Hunt and Goodman are finally given access to the catacombs, and, during a visit on their own, make an extraordinary discovery behind a newly collapsed wall: they find an ancient, well-sealed, lead-lined metal chest full of papyrus scrolls. Written along the top of a scroll is a message in Greek: “From Rabbi Gamaliei in Jerusalem to Marcus Antonius Paulus in Caesarea, greetings.”

Their reaction to this theological dynamite — unknown letters to St Paul on his travels — is both reprehensible and understandable: they fear that the scrolls might disappear into a private collection and be lost to biblical scholarship, but, if the Vatican takes charge of them, they will disappear from sight for years. So Hunt and Goodman decide to take the scrolls back to their hotel to steam the papyrus gently to enable them to unroll the scrolls safely and read them.

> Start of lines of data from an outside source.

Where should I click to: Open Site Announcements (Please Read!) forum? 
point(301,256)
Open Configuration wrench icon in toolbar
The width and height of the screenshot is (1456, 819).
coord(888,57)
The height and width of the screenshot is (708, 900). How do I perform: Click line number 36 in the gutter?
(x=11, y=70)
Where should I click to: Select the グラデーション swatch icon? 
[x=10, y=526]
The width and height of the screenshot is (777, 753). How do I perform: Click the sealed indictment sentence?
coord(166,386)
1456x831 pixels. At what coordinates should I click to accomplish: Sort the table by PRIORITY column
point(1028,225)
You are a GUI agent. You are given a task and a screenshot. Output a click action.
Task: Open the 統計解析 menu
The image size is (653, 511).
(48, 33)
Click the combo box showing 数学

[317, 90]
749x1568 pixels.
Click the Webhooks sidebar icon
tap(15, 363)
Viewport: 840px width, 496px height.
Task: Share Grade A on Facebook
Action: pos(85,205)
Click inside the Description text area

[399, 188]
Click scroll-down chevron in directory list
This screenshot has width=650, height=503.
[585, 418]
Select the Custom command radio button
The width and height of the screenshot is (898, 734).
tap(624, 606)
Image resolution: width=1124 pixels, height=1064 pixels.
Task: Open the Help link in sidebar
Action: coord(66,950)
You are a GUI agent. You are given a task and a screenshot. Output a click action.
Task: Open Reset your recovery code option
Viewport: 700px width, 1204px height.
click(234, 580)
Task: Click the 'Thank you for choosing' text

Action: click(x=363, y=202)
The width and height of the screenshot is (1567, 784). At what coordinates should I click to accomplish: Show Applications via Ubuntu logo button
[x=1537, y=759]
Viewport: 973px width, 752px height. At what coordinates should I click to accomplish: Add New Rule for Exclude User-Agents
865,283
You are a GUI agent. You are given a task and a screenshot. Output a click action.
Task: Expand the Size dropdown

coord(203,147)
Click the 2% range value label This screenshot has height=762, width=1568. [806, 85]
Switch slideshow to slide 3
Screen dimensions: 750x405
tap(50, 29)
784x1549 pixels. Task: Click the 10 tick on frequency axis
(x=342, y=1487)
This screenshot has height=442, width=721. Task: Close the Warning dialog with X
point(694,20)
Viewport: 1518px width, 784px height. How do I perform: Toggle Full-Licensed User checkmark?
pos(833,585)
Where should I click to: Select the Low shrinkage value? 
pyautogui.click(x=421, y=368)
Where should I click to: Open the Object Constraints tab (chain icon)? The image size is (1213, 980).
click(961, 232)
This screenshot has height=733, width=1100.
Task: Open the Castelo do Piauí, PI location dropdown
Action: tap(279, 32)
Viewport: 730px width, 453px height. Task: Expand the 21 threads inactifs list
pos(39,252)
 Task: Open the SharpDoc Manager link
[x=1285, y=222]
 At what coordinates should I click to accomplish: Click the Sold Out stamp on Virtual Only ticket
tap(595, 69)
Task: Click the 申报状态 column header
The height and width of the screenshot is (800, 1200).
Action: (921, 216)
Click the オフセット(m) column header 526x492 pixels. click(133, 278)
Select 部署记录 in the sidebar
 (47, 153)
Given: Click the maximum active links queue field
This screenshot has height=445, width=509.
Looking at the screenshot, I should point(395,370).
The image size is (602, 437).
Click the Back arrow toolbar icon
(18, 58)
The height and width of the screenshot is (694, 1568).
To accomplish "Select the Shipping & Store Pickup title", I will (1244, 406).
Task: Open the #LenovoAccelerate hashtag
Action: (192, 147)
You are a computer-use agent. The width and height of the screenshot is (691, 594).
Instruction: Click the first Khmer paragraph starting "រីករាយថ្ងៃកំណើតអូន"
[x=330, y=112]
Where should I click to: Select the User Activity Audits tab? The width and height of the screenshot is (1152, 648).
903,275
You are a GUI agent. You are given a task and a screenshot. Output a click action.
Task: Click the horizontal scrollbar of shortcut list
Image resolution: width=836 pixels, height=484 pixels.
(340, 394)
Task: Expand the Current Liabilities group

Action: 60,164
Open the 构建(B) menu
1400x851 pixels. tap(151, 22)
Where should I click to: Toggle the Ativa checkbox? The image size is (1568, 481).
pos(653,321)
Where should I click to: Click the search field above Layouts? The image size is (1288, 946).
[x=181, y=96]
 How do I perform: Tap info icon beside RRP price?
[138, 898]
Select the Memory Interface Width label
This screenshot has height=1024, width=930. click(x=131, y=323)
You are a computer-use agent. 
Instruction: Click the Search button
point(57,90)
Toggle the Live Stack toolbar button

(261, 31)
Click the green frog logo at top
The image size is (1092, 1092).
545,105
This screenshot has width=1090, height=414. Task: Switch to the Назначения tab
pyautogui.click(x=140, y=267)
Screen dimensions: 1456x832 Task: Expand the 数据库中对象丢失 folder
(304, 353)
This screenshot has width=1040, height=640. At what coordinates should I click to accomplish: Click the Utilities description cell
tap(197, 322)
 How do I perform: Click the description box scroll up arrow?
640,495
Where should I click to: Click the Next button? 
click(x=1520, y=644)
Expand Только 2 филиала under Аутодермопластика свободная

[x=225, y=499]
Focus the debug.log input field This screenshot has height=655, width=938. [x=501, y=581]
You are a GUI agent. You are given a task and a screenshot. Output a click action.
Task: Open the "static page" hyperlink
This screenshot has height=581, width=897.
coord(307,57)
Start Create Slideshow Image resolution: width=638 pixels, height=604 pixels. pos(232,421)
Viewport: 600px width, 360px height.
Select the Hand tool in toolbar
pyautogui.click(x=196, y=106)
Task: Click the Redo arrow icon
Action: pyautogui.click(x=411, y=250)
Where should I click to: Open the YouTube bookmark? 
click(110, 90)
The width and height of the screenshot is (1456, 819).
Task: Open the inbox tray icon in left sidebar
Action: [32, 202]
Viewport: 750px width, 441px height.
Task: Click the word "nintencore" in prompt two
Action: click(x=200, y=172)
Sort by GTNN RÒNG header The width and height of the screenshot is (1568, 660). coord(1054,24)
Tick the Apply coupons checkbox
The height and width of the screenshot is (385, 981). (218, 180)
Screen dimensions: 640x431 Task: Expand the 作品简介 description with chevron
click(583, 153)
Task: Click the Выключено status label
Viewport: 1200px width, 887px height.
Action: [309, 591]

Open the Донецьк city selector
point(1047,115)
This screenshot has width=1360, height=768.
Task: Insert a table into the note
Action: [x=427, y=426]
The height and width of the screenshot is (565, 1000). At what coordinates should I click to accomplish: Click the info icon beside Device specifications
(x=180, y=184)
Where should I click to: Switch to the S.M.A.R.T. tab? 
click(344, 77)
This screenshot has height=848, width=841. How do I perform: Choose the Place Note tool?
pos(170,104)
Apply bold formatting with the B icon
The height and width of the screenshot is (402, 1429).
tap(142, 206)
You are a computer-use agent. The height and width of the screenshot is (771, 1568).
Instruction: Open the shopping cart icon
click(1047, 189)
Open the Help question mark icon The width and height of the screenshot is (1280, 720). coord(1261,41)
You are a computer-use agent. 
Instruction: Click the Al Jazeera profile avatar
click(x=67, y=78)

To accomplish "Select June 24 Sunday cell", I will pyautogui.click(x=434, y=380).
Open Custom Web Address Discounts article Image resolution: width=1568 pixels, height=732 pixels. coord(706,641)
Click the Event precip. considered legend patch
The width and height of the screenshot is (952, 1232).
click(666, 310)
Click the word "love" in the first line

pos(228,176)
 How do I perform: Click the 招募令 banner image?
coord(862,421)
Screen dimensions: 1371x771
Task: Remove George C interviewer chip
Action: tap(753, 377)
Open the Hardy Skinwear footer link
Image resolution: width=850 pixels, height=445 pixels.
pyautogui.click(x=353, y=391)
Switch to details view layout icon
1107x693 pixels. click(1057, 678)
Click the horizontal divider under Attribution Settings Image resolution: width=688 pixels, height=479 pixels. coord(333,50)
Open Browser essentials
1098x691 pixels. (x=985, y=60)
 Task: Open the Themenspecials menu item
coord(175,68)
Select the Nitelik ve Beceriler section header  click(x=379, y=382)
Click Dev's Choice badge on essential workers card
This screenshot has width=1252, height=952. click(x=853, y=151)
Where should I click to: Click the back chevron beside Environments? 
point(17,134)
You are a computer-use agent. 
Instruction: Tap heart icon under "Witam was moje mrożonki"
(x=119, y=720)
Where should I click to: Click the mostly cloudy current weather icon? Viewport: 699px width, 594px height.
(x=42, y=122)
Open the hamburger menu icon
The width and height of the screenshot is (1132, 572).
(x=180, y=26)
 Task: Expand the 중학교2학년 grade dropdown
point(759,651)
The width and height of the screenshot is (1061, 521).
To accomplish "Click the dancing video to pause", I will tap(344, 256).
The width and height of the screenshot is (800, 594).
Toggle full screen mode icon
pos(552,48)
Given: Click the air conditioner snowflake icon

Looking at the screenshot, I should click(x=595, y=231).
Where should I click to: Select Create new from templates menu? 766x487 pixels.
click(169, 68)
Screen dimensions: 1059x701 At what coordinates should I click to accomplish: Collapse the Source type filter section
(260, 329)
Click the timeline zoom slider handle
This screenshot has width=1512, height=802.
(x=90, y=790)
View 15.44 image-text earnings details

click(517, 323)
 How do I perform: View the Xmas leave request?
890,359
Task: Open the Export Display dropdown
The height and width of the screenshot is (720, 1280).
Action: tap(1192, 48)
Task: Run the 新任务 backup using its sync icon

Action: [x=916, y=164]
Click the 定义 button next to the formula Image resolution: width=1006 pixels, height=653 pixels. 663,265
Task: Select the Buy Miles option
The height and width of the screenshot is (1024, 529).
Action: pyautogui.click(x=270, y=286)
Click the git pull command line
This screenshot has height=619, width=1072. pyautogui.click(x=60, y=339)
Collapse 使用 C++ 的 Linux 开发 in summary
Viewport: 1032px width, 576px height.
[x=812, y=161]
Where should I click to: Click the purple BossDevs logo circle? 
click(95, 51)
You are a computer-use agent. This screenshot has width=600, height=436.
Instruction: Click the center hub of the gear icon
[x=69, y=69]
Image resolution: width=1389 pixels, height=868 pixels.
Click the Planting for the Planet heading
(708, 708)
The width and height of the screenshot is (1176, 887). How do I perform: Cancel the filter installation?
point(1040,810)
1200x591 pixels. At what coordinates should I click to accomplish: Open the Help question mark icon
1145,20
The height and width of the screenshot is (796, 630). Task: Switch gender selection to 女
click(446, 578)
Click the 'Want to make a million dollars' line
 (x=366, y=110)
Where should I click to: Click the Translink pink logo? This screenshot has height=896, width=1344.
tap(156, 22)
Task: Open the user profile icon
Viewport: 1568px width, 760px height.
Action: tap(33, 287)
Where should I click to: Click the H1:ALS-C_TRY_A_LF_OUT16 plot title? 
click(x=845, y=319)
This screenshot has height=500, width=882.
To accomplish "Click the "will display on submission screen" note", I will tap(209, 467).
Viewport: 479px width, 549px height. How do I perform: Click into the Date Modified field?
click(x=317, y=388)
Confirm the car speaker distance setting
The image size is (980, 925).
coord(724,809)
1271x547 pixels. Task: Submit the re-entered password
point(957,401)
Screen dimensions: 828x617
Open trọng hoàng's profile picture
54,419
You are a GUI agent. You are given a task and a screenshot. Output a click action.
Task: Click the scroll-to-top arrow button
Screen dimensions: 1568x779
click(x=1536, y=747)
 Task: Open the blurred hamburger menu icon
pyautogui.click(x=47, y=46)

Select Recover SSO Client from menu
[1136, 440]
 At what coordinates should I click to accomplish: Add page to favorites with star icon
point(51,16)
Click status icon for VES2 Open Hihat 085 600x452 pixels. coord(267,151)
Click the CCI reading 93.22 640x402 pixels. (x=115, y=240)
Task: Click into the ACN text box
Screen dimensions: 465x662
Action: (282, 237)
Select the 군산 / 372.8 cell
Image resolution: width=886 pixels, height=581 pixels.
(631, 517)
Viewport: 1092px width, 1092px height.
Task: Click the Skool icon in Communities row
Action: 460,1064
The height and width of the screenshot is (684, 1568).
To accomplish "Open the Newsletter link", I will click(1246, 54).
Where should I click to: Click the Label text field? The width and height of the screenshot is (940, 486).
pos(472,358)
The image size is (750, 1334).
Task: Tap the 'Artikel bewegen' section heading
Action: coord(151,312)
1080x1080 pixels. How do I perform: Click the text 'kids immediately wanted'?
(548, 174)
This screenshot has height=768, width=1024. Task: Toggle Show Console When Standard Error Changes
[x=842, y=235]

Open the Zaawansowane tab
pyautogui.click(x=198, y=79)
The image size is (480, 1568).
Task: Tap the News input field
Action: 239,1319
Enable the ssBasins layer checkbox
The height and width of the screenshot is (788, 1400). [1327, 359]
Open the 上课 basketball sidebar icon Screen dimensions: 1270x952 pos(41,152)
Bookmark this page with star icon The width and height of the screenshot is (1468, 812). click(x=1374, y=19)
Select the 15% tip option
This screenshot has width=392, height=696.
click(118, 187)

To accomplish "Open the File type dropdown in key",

The central part of the novel gives us these fictional letters written by his friends and disciples to St Paul on his journeys round and across the Mediterranean.

I hugely enjoyed Falaschi-Ray’s novel; she certainly knows her Sicily, and the background details of this exciting if far-fetched story ring true, which is very important when the find is so explosive, both doctrinally and in terms of financial worth.